When I asked Kerry how Sept. 11 had changed him, either personally or politically, he seemed to freeze for a moment.
''It accelerated -- '' He paused. ''I mean, it didn't change me much at all. It just sort of accelerated, confirmed in me, the urgency of doing the things I thought we needed to be doing. I mean, to me, it wasn't as transformational as it was a kind of anger, a frustration and an urgency that we weren't doing the kinds of things necessary to prevent it and to deal with it.''
...''We need to engage more directly and more respectfully with Islam, with the state of Islam, with religious leaders, mullahs, imams, clerics, in a way that proves this is not a clash with the British and the Americans and the old forces they remember from the colonial days.
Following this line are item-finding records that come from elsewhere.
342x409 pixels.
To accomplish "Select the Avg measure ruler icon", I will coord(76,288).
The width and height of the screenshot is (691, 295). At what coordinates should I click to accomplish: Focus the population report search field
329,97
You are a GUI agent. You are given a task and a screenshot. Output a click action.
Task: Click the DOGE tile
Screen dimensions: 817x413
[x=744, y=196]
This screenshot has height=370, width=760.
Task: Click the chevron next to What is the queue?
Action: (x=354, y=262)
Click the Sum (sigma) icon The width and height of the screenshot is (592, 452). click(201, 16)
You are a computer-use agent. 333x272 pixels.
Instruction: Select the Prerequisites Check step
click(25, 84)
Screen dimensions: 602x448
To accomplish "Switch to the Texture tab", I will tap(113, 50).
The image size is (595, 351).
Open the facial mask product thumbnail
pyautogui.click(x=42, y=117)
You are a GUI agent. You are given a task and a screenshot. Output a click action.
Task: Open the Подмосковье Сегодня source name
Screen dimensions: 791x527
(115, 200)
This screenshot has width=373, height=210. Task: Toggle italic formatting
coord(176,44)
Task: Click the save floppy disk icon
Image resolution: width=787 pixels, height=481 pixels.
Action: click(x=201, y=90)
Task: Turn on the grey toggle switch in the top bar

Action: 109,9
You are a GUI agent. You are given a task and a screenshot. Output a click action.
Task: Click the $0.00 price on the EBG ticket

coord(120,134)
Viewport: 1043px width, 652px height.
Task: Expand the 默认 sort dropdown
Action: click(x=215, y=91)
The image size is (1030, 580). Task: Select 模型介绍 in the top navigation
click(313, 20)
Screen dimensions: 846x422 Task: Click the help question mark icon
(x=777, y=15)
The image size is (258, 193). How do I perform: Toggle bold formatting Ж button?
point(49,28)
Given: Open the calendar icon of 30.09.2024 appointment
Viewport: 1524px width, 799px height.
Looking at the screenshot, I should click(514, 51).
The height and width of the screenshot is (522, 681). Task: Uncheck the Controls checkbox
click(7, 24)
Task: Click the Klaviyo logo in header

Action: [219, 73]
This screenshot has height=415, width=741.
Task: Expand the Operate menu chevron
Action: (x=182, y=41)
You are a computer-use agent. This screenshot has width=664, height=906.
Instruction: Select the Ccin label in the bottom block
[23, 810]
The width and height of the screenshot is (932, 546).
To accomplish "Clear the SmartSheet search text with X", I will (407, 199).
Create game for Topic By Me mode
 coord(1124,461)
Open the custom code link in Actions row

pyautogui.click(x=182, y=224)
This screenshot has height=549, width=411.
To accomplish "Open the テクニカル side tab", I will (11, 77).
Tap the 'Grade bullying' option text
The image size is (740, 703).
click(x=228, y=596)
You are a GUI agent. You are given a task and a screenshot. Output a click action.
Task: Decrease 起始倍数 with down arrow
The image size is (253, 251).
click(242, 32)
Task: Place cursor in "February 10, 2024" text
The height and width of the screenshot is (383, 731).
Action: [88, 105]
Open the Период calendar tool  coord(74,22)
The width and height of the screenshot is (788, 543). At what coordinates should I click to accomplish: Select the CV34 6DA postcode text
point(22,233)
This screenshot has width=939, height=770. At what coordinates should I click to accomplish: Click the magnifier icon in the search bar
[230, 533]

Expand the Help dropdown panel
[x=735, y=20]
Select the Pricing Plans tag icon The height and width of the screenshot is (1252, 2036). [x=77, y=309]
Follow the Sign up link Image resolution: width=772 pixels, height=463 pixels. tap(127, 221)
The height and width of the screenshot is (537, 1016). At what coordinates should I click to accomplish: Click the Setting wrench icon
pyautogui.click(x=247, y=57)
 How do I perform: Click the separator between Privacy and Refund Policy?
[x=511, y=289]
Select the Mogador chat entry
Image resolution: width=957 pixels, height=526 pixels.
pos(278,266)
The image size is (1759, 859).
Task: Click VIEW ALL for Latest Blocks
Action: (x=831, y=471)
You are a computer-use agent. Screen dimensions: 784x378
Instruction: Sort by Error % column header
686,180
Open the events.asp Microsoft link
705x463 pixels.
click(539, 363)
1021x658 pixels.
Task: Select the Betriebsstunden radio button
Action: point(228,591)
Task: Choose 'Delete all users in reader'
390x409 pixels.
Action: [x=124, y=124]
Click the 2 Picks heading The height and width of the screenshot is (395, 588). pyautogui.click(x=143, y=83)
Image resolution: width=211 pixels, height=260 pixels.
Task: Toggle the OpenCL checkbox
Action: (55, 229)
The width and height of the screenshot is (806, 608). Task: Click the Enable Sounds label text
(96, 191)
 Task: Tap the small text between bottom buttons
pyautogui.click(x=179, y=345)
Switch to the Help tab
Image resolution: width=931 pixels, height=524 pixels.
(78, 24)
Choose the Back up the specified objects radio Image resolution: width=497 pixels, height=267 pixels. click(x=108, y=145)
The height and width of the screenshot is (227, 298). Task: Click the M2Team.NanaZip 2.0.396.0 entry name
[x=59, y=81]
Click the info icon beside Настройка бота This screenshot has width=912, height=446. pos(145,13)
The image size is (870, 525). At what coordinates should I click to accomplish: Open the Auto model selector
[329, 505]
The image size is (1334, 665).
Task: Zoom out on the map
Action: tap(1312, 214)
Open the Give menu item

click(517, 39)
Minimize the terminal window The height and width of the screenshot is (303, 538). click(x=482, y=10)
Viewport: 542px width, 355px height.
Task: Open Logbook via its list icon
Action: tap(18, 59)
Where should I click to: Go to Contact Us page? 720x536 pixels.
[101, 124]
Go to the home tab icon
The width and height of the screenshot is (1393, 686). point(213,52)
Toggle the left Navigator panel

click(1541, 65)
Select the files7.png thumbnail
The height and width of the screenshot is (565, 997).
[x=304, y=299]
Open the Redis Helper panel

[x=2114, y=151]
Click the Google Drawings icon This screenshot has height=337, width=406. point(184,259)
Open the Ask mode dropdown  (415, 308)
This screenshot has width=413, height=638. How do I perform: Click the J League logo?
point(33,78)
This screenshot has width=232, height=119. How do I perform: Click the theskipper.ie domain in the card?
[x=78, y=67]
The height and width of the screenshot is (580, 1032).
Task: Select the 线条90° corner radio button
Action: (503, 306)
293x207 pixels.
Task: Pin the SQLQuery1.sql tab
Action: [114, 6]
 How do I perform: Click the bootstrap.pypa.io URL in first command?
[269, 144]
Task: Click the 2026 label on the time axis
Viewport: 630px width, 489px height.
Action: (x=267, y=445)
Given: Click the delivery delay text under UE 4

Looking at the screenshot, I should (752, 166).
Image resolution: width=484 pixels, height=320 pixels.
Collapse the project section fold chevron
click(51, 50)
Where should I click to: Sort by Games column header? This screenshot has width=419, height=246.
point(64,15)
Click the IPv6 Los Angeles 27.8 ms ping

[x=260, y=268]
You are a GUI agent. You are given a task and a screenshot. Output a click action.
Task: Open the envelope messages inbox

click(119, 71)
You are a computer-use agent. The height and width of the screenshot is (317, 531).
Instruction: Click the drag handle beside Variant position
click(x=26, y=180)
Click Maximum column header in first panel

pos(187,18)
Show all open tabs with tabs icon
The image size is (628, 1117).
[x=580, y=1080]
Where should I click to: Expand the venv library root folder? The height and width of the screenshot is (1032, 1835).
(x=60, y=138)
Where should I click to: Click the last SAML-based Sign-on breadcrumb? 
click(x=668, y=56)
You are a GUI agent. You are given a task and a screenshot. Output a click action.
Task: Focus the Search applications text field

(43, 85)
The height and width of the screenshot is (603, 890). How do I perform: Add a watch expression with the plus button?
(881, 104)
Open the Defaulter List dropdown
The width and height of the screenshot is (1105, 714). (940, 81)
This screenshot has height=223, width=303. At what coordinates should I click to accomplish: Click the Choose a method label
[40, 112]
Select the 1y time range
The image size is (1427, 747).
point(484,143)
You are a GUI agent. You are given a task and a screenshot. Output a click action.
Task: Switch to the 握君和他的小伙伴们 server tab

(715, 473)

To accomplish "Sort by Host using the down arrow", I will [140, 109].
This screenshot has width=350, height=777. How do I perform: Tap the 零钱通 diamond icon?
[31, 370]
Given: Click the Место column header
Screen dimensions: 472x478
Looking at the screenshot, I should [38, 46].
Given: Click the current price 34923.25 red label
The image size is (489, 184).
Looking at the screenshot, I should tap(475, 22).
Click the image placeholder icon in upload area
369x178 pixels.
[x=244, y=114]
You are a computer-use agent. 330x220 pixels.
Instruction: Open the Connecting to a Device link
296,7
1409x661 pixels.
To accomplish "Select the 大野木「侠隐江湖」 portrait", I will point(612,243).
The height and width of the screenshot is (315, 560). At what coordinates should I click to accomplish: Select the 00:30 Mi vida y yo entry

And that's all about your diplomacy. . . .A new presidency with the right moves, the right language, the right outreach, the right initiatives, can dramatically alter the world's perception of us very, very quickly."Deacon at Powerline comments:
In this passage Kerry is simultaneously (a) blaming American colonialism (or the inability to disassociate ourselves from the colonialist past of the British) for the heightened threat posed by terrorism, (b) claiming that we can end that level of threat through language, outreach, and diplomatic initiatives, and (c) admitting that even an event like 9/11 was insufficient to shake this Carteresque mentality.
Actually, I think the quote can be summarized fairly easily as an Everything-I-Need-to-Know-I-Learned-in-Kindegarten approach to foreign policy. You just have to be nicer. You just have to refrain from being mean to the other kids. It's amazing--just share and put things where they belong and speak in the right tone of voice and it all turns out wonderful.